Problem Statement: Stink bugs were not major pests of cotton in the southeastern United States until cotton varieties containing Bacillus thuringiensis (Bt) transgenes came into common use, enabling reductions in insecticide applications against highly destructive lepidopteran pests. To maintain the benefits of reduced insecticide applications, it would be advantageous to detect and target isolated populations of stink bugs before they rise to economically important levels. However, detection methods for these pests are less than optimal, and alternative methods are being investigated. One novel method of detection would be to exploit substrate-borne vibrational signals of these bugs. Approach: To develop an effective vibration detection method, substrate-borne vibrational signals produced by different species commonly occurring in the region must be characterized sufficiently to enable detection of these species in the absence of visual observation. In this research, substrate-borne vibrational signals were recorded from the brown stink bug Euschistus servus. These signals were categorized by dominant frequency, duration, and repetition time using a Gaussian mixture model, revealing an assortment of "songs" in an acoustic repertoire.
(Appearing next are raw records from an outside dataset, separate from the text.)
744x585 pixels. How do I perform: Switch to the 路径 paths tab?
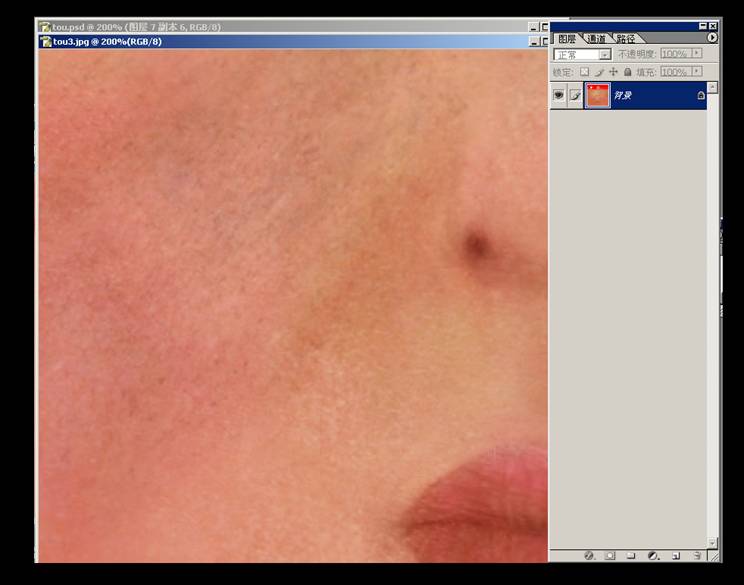626,39
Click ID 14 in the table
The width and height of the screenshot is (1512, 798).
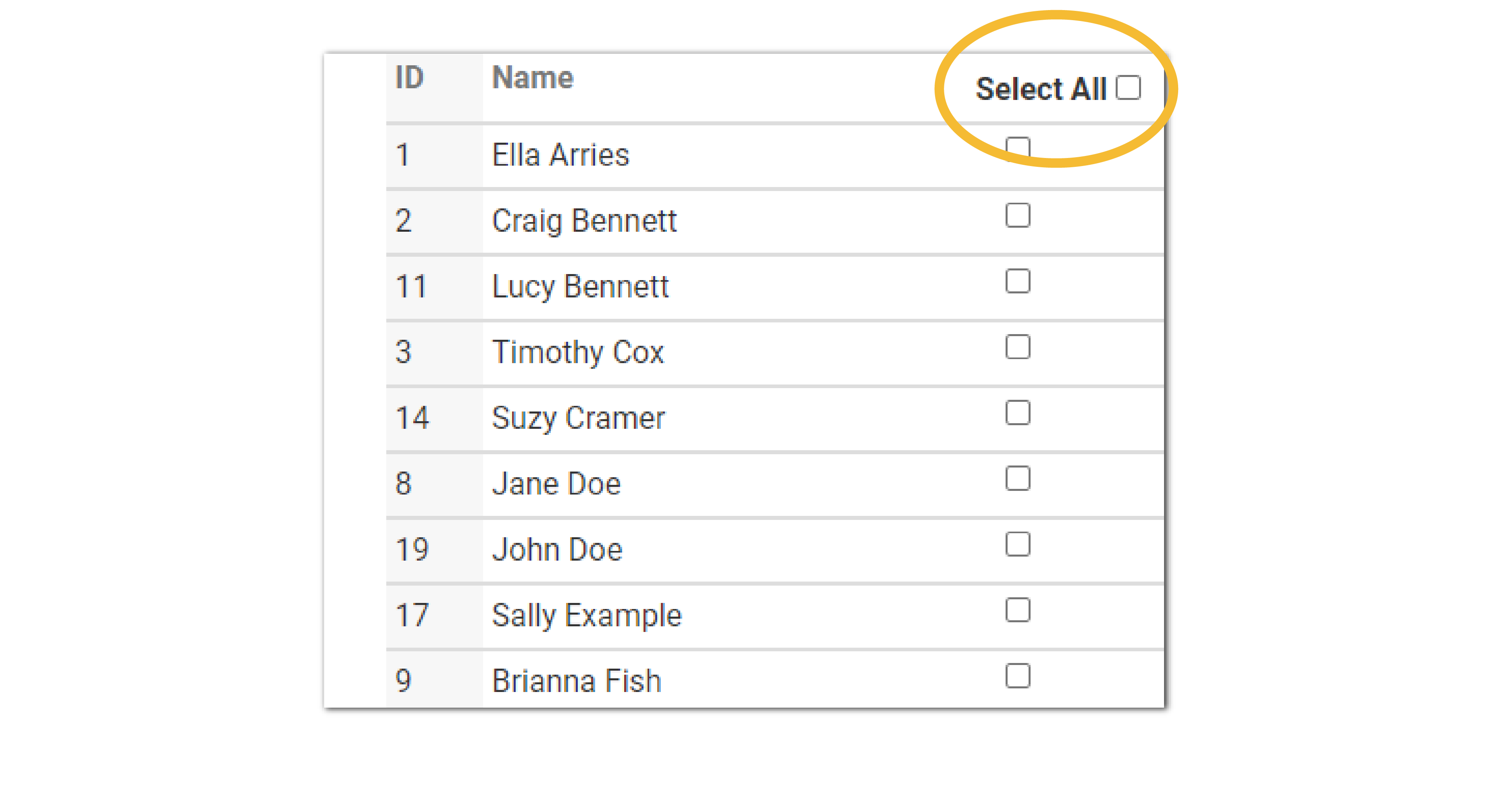pos(412,418)
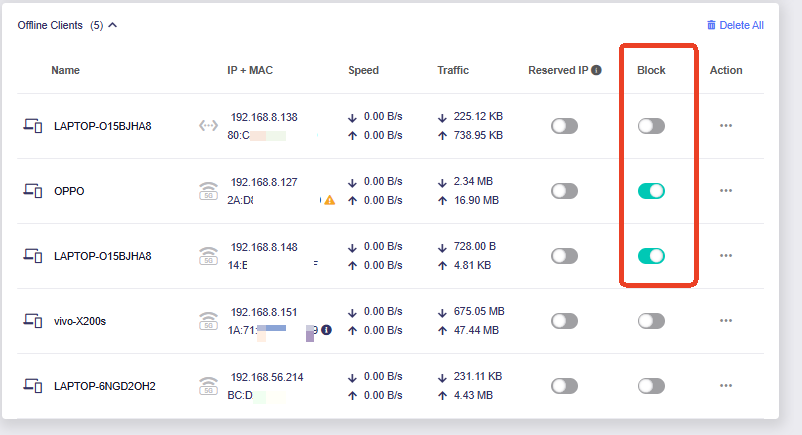Disable the Block toggle for OPPO

tap(651, 191)
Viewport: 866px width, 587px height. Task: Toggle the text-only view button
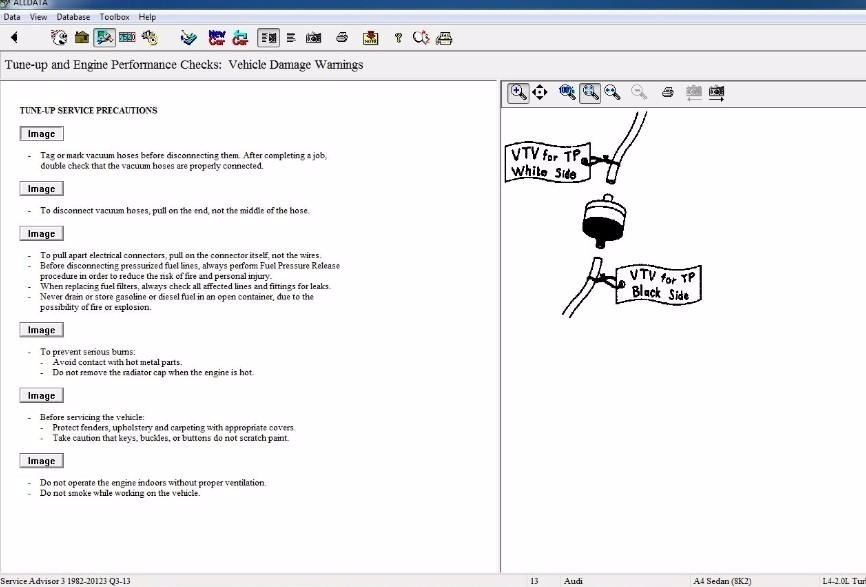pos(291,38)
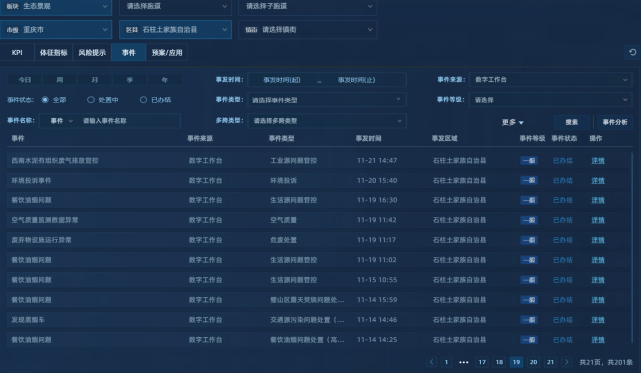Open 详情 link for 环境投诉事件 row

pos(598,181)
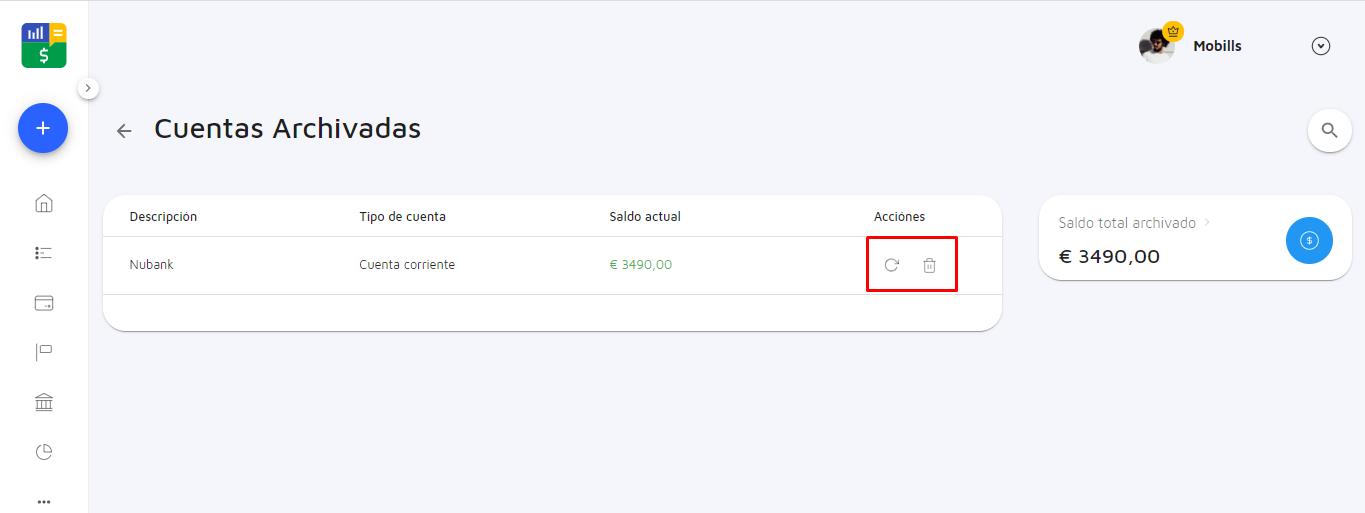The width and height of the screenshot is (1365, 513).
Task: Open the transactions list sidebar icon
Action: pyautogui.click(x=44, y=253)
Results: Females of E. servus emitted two distinct songs while males of E. servus emitted four distinct songs. Results indicated that the repertoire of this species differs from that of other species in the same geographical location (southeastern United States) reported in previous literature. Conclusion/Recommendations: In conclusion, detection of pentatomid pests by their substrate-borne vibrational signals must include the parameters of each unique song of each species of stink bug to be detected, including those of the two female and four male songs of E. servus. The characterization of these songs will allow for the development of a monitoring system in the field using strategically placed accelerometers to detect stink bug vibrational communication and thus provide a density map of the location of these pests.